Input material:
----

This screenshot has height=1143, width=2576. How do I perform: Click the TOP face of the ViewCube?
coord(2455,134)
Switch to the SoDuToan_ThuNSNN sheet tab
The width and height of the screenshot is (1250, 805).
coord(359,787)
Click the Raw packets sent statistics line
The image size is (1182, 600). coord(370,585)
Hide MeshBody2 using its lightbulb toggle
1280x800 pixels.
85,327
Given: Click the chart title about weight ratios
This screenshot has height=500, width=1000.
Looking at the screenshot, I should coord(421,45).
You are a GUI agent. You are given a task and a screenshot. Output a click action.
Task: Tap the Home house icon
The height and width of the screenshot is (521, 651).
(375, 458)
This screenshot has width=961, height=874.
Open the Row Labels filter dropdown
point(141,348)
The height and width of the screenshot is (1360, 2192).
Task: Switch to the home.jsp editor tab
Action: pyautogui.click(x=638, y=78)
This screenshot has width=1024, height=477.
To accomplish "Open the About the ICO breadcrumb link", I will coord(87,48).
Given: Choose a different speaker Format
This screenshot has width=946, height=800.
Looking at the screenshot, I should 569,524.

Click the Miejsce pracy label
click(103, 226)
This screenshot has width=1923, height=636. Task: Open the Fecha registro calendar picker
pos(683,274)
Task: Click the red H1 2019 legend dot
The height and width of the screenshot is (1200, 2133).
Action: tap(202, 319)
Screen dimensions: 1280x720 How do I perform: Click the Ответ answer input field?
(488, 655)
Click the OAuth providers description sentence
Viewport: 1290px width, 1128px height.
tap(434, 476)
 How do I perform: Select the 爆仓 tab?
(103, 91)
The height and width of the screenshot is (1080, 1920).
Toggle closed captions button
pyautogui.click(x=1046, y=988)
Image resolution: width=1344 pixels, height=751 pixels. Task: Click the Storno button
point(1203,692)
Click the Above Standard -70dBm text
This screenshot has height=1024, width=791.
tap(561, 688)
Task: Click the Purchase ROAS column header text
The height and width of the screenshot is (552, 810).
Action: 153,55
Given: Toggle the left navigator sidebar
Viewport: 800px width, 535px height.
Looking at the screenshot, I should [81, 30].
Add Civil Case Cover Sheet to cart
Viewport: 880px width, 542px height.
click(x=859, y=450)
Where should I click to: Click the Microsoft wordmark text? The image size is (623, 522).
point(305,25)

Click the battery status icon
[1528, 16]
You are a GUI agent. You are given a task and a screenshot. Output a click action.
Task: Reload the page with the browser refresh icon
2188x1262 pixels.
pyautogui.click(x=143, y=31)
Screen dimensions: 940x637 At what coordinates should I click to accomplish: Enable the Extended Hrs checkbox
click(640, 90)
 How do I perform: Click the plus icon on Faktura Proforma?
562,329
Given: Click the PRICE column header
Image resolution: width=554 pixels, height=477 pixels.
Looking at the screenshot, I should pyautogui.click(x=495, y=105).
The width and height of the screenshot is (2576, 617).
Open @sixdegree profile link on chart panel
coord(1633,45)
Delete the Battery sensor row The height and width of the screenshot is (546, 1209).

----

Requirement:
Rewrite the listing above as a numbered list, leaving out the blank lines.

Response:
1. This screenshot has height=1143, width=2576. How do I perform: Click the TOP face of the ViewCube?
2. coord(2455,134)
3. Switch to the SoDuToan_ThuNSNN sheet tab
4. The width and height of the screenshot is (1250, 805).
5. coord(359,787)
6. Click the Raw packets sent statistics line
7. The image size is (1182, 600). coord(370,585)
8. Hide MeshBody2 using its lightbulb toggle
9. 1280x800 pixels.
10. 85,327
11. Given: Click the chart title about weight ratios
12. This screenshot has height=500, width=1000.
13. Looking at the screenshot, I should coord(421,45).
14. You are a GUI agent. You are given a task and a screenshot. Output a click action.
15. Task: Tap the Home house icon
16. The height and width of the screenshot is (521, 651).
17. (375, 458)
18. This screenshot has width=961, height=874.
19. Open the Row Labels filter dropdown
20. point(141,348)
21. The height and width of the screenshot is (1360, 2192).
22. Task: Switch to the home.jsp editor tab
23. Action: pyautogui.click(x=638, y=78)
24. This screenshot has width=1024, height=477.
25. To accomplish "Open the About the ICO breadcrumb link", I will coord(87,48).
26. Given: Choose a different speaker Format
27. This screenshot has width=946, height=800.
28. Looking at the screenshot, I should 569,524.
29. Click the Miejsce pracy label
30. click(103, 226)
31. This screenshot has width=1923, height=636. Task: Open the Fecha registro calendar picker
32. pos(683,274)
33. Task: Click the red H1 2019 legend dot
34. The height and width of the screenshot is (1200, 2133).
35. Action: tap(202, 319)
36. Screen dimensions: 1280x720 How do I perform: Click the Ответ answer input field?
37. (488, 655)
38. Click the OAuth providers description sentence
39. Viewport: 1290px width, 1128px height.
40. tap(434, 476)
41.  How do I perform: Select the 爆仓 tab?
42. (103, 91)
43. The height and width of the screenshot is (1080, 1920).
44. Toggle closed captions button
45. pyautogui.click(x=1046, y=988)
46. Image resolution: width=1344 pixels, height=751 pixels. Task: Click the Storno button
47. point(1203,692)
48. Click the Above Standard -70dBm text
49. This screenshot has height=1024, width=791.
50. tap(561, 688)
51. Task: Click the Purchase ROAS column header text
52. The height and width of the screenshot is (552, 810).
53. Action: 153,55
54. Given: Toggle the left navigator sidebar
55. Viewport: 800px width, 535px height.
56. Looking at the screenshot, I should [81, 30].
57. Add Civil Case Cover Sheet to cart
58. Viewport: 880px width, 542px height.
59. click(x=859, y=450)
60. Where should I click to: Click the Microsoft wordmark text? The image size is (623, 522).
61. point(305,25)
62. Click the battery status icon
63. [1528, 16]
64. You are a GUI agent. You are given a task and a screenshot. Output a click action.
65. Task: Reload the page with the browser refresh icon
66. 2188x1262 pixels.
67. pyautogui.click(x=143, y=31)
68. Screen dimensions: 940x637 At what coordinates should I click to accomplish: Enable the Extended Hrs checkbox
69. click(640, 90)
70.  How do I perform: Click the plus icon on Faktura Proforma?
71. 562,329
72. Given: Click the PRICE column header
73. Image resolution: width=554 pixels, height=477 pixels.
74. Looking at the screenshot, I should pyautogui.click(x=495, y=105).
75. The width and height of the screenshot is (2576, 617).
76. Open @sixdegree profile link on chart panel
77. coord(1633,45)
78. Delete the Battery sensor row The height and width of the screenshot is (546, 1209).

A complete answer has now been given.